Photo: Flickr / Eden Pictures
Poetry

My body is a battleground

I wrote this poem following the recent burkini ban in France. In this poem, I tried to identify with how the woman on the beach in Nice felt when she was ordered by police officers to remove her burkini because I felt the media and academic resposes did not reflect the human experience. It was also really important to me to reflect the historical and political context in which such atrocities are occurring.


My body is a battleground, it was never mine,
Used and abused across all space and all time.
A symbol of the ‘liberated’ living in the West,
Or a symbol of the East and all those ‘oppressed’.
A symbol of a ‘God-less, Western empire’,
Or a symbol of ‘piety’, protected from hell-fire.
There for every man to make his claim
Make of me what you want, every chain feels the same.

Yet every land does not claim to be free,
With its ‘liberty’, ‘fraternity’ and ‘equality’.
Those words mean nothing as they forcefully strip of me
My personality, integrity, my human dignity.
Controlling my body so they can control my mind,
Knowing they won’t stop till I step in line.
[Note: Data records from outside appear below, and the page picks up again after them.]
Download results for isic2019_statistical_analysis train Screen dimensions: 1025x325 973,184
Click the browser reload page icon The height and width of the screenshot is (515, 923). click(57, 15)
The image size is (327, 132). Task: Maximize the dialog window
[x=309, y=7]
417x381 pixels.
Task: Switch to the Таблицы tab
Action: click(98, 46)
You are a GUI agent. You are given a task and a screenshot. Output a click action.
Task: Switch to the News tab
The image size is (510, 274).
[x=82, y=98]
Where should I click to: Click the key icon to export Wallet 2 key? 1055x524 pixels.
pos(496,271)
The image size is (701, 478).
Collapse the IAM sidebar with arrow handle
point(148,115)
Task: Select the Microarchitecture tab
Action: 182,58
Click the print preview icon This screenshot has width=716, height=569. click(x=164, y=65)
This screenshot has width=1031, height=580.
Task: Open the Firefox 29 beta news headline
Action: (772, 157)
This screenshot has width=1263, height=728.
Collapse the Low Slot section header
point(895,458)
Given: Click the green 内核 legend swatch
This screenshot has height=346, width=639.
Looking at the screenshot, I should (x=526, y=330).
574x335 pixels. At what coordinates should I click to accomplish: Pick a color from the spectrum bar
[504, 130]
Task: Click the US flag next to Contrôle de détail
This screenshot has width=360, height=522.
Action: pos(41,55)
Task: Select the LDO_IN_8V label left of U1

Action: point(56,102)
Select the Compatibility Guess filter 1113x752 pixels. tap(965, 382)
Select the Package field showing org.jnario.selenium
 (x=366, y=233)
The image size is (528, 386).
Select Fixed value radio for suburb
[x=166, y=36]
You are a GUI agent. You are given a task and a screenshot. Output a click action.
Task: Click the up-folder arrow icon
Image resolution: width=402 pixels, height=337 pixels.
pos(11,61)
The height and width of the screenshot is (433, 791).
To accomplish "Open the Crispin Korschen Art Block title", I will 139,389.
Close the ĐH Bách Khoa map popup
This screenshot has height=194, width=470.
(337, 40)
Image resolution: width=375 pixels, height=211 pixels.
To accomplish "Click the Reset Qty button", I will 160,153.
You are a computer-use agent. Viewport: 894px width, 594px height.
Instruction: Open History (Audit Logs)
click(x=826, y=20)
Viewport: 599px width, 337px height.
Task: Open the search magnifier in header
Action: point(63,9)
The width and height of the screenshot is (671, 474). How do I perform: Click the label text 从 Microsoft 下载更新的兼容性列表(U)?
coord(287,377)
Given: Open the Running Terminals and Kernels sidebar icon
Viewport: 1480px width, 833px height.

He said, ‘take that off, it doesn’t belong in this place.’
I wondered would he say that if I were of a different race.
He said, ‘your clothes, your veil, it offends our morality,
You’re abnormal, different, not part of our normality’.
So ready, he was, to assert his authority,
Expecting me to bow down and make an apology.
To rebel now would make me the trouble-maker,
The undisciplined, backwards, division-creator.
He said, ‘it’s a security threat, it must be removed.’
Every word hitting me, leaving a bruise.
Then taking it off was like peeling off my skin,
Feeling vulnerable, alone, shaken as they grinned.
She said, ‘join the 21st century, come and be free
Just rip off your covering, that burkini.’
How they succeeded in my utter degradation,
Their bodies will never know this humiliation.

Made to be a criminal because of my religion,
Ostracised from society because of my decision
To wear certain clothes and look a certain way,
Just minding my own business as I do every day.
But the mere sight of me discomforts their eyes
And their fragile minds so they create all these lies
About how somehow I’m connected to the ones I detest
And it pains me for someone ever to suggest
That my clothing could link me to Daesh and their kind,
That somehow our ideologies must be aligned.
But even before Daesh they wanted that control
Over my mind and body, and over my soul.
But they will never have it because my soul won’t be tamed
No matter how many times my body is shamed.